Exercise prompt >> Update the rows below by changing each "GUI agent" to "screen agent" and leaving everything else the same.

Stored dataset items
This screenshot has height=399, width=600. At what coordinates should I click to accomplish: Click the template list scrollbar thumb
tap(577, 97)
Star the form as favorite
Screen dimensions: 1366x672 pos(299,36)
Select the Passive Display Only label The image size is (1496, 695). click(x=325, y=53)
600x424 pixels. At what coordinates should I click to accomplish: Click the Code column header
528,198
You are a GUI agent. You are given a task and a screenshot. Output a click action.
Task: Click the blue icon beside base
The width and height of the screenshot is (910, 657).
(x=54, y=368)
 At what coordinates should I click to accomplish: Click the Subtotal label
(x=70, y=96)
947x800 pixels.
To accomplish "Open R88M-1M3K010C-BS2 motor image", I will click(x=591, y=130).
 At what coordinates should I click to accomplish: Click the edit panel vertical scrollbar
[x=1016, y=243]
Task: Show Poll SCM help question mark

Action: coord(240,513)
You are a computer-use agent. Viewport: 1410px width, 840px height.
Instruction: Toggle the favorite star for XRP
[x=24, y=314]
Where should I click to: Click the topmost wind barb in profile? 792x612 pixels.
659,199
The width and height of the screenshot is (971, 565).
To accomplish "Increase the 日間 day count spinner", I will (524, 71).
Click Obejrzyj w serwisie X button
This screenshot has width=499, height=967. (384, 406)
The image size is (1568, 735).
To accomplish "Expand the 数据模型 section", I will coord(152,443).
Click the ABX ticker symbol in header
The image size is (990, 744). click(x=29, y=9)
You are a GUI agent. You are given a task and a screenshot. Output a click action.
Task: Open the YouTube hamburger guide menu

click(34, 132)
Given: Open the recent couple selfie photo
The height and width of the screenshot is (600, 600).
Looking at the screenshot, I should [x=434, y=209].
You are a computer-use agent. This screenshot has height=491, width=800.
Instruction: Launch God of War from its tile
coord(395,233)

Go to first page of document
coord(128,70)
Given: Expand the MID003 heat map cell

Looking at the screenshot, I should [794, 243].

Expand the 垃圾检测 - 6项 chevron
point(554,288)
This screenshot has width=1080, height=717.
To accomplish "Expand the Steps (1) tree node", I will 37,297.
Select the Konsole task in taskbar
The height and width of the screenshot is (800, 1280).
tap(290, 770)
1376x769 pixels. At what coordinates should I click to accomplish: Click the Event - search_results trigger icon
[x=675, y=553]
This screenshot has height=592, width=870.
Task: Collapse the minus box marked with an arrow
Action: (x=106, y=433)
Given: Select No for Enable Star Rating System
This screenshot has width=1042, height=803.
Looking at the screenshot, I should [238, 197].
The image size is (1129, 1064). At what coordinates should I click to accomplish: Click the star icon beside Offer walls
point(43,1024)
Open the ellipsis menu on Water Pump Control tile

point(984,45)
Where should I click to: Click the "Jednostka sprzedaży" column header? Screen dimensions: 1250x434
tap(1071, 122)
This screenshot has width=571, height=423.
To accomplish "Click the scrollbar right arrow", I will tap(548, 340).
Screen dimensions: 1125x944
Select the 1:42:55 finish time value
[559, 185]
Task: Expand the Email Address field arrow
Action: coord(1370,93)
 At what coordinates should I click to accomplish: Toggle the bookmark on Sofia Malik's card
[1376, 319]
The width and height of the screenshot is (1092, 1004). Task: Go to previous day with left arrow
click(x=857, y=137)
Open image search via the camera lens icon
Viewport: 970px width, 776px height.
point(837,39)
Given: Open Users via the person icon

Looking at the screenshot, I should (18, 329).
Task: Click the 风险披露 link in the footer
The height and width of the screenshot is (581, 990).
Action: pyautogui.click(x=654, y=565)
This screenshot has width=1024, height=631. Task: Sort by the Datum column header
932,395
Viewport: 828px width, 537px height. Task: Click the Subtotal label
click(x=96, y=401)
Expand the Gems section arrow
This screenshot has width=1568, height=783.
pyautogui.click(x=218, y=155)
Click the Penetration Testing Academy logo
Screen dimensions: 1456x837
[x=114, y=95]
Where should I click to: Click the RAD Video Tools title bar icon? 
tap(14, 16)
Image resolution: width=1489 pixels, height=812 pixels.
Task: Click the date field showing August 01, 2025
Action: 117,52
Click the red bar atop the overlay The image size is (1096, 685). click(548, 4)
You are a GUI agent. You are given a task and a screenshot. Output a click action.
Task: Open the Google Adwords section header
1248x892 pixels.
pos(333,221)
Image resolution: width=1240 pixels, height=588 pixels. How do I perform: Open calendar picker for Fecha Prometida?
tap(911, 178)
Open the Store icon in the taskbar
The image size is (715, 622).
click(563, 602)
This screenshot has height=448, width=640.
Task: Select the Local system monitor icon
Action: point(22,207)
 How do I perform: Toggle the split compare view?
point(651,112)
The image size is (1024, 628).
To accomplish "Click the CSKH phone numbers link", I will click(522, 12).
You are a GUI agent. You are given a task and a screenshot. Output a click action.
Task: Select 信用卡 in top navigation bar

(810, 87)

Result >>
This screenshot has height=399, width=600. At what coordinates should I click to accomplish: Click the template list scrollbar thumb
tap(577, 97)
Star the form as favorite
Screen dimensions: 1366x672 pos(299,36)
Select the Passive Display Only label The image size is (1496, 695). click(x=325, y=53)
600x424 pixels. At what coordinates should I click to accomplish: Click the Code column header
528,198
You are a screen agent. You are given a task and a screenshot. Output a click action.
Task: Click the blue icon beside base
The width and height of the screenshot is (910, 657).
(x=54, y=368)
 At what coordinates should I click to accomplish: Click the Subtotal label
(x=70, y=96)
947x800 pixels.
To accomplish "Open R88M-1M3K010C-BS2 motor image", I will click(x=591, y=130).
 At what coordinates should I click to accomplish: Click the edit panel vertical scrollbar
[x=1016, y=243]
Task: Show Poll SCM help question mark

Action: coord(240,513)
You are a computer-use agent. Viewport: 1410px width, 840px height.
Instruction: Toggle the favorite star for XRP
[x=24, y=314]
Where should I click to: Click the topmost wind barb in profile? 792x612 pixels.
659,199
The width and height of the screenshot is (971, 565).
To accomplish "Increase the 日間 day count spinner", I will (524, 71).
Click Obejrzyj w serwisie X button
This screenshot has width=499, height=967. (384, 406)
The image size is (1568, 735).
To accomplish "Expand the 数据模型 section", I will coord(152,443).
Click the ABX ticker symbol in header
The image size is (990, 744). click(x=29, y=9)
You are a screen agent. You are given a task and a screenshot. Output a click action.
Task: Open the YouTube hamburger guide menu

click(34, 132)
Given: Open the recent couple selfie photo
The height and width of the screenshot is (600, 600).
Looking at the screenshot, I should [x=434, y=209].
You are a computer-use agent. This screenshot has height=491, width=800.
Instruction: Launch God of War from its tile
coord(395,233)

Go to first page of document
coord(128,70)
Given: Expand the MID003 heat map cell

Looking at the screenshot, I should [794, 243].

Expand the 垃圾检测 - 6项 chevron
point(554,288)
This screenshot has width=1080, height=717.
To accomplish "Expand the Steps (1) tree node", I will 37,297.
Select the Konsole task in taskbar
The height and width of the screenshot is (800, 1280).
tap(290, 770)
1376x769 pixels. At what coordinates should I click to accomplish: Click the Event - search_results trigger icon
[x=675, y=553]
This screenshot has height=592, width=870.
Task: Collapse the minus box marked with an arrow
Action: (x=106, y=433)
Given: Select No for Enable Star Rating System
This screenshot has width=1042, height=803.
Looking at the screenshot, I should [238, 197].
The image size is (1129, 1064). At what coordinates should I click to accomplish: Click the star icon beside Offer walls
point(43,1024)
Open the ellipsis menu on Water Pump Control tile

point(984,45)
Where should I click to: Click the "Jednostka sprzedaży" column header? Screen dimensions: 1250x434
tap(1071, 122)
This screenshot has width=571, height=423.
To accomplish "Click the scrollbar right arrow", I will tap(548, 340).
Screen dimensions: 1125x944
Select the 1:42:55 finish time value
[559, 185]
Task: Expand the Email Address field arrow
Action: coord(1370,93)
 At what coordinates should I click to accomplish: Toggle the bookmark on Sofia Malik's card
[1376, 319]
The width and height of the screenshot is (1092, 1004). Task: Go to previous day with left arrow
click(x=857, y=137)
Open image search via the camera lens icon
Viewport: 970px width, 776px height.
point(837,39)
Given: Open Users via the person icon

Looking at the screenshot, I should (18, 329).
Task: Click the 风险披露 link in the footer
The height and width of the screenshot is (581, 990).
Action: pyautogui.click(x=654, y=565)
This screenshot has width=1024, height=631. Task: Sort by the Datum column header
932,395
Viewport: 828px width, 537px height. Task: Click the Subtotal label
click(x=96, y=401)
Expand the Gems section arrow
This screenshot has width=1568, height=783.
pyautogui.click(x=218, y=155)
Click the Penetration Testing Academy logo
Screen dimensions: 1456x837
[x=114, y=95]
Where should I click to: Click the RAD Video Tools title bar icon? 
tap(14, 16)
Image resolution: width=1489 pixels, height=812 pixels.
Task: Click the date field showing August 01, 2025
Action: 117,52
Click the red bar atop the overlay The image size is (1096, 685). click(548, 4)
You are a screen agent. You are given a task and a screenshot. Output a click action.
Task: Open the Google Adwords section header
1248x892 pixels.
pos(333,221)
Image resolution: width=1240 pixels, height=588 pixels. How do I perform: Open calendar picker for Fecha Prometida?
tap(911, 178)
Open the Store icon in the taskbar
The image size is (715, 622).
click(563, 602)
This screenshot has height=448, width=640.
Task: Select the Local system monitor icon
Action: point(22,207)
 How do I perform: Toggle the split compare view?
point(651,112)
The image size is (1024, 628).
To accomplish "Click the CSKH phone numbers link", I will click(522, 12).
You are a screen agent. You are given a task and a screenshot. Output a click action.
Task: Select 信用卡 in top navigation bar

(810, 87)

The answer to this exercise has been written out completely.